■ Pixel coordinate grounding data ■
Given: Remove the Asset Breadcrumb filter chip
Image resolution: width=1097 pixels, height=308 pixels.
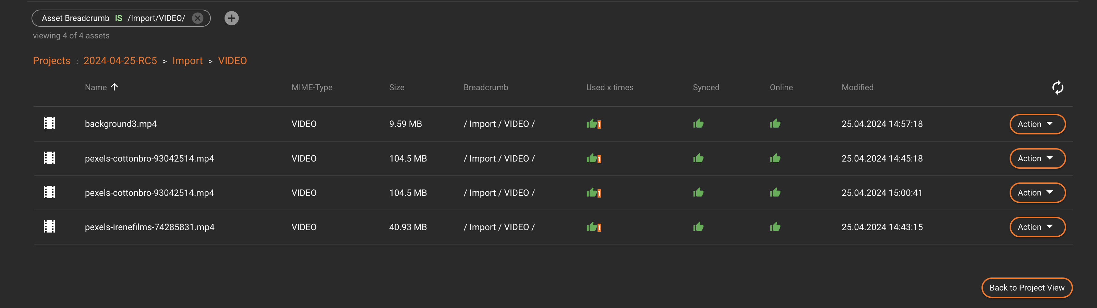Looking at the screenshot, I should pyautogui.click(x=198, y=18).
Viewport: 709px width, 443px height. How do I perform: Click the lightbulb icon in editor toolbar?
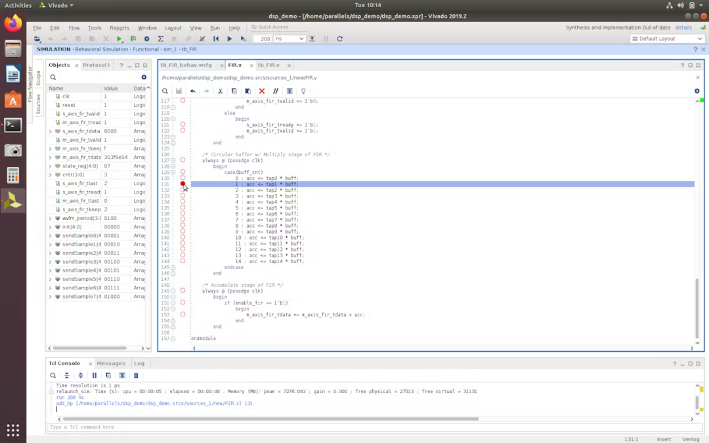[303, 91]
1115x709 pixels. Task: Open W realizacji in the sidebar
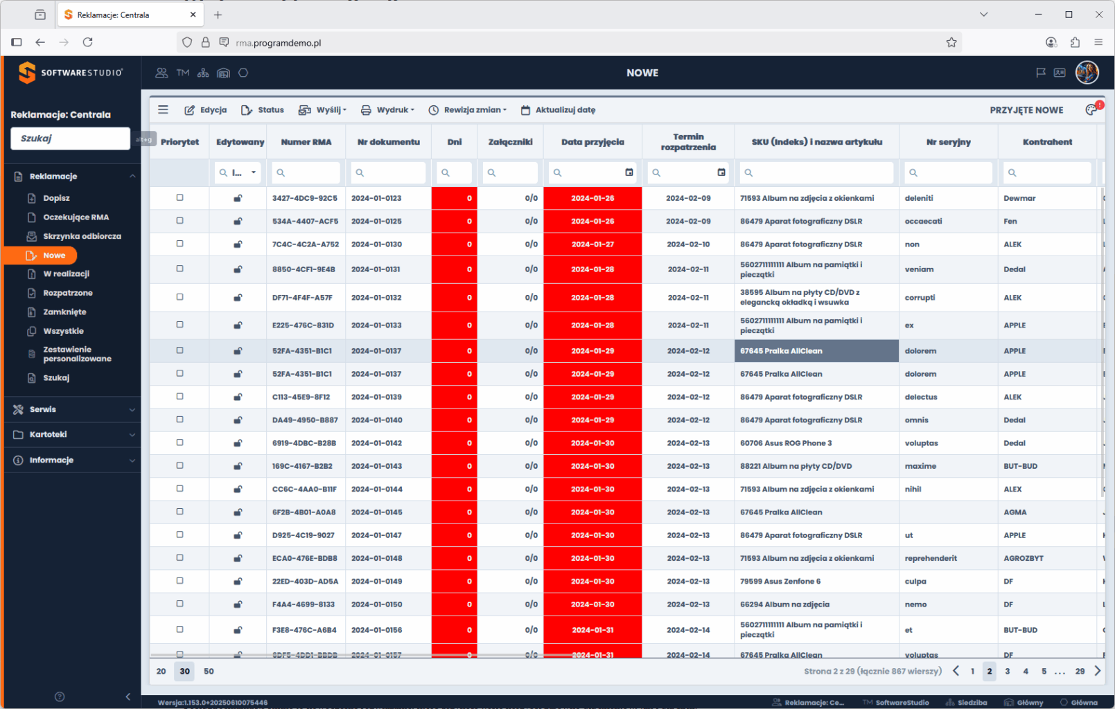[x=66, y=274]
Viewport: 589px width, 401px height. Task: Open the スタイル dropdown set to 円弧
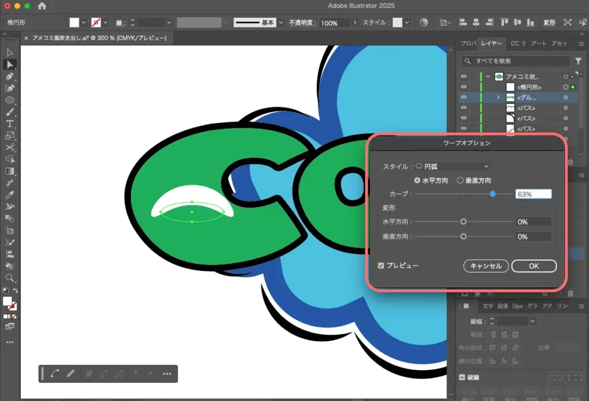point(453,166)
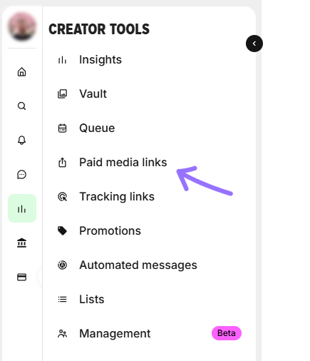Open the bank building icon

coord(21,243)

■ Problem ■
The data above must be written out again without alteration, and the pictures in them must be excluded.

■ Solution for this task ■
Given: Remove the Asset Breadcrumb filter chip
Image resolution: width=1097 pixels, height=308 pixels.
Looking at the screenshot, I should pyautogui.click(x=198, y=18).
Viewport: 709px width, 443px height. How do I perform: Click the lightbulb icon in editor toolbar?
[303, 91]
1115x709 pixels. Task: Open W realizacji in the sidebar
[x=66, y=274]
Viewport: 589px width, 401px height. Task: Open the スタイル dropdown set to 円弧
point(453,166)
Open the bank building icon

coord(21,243)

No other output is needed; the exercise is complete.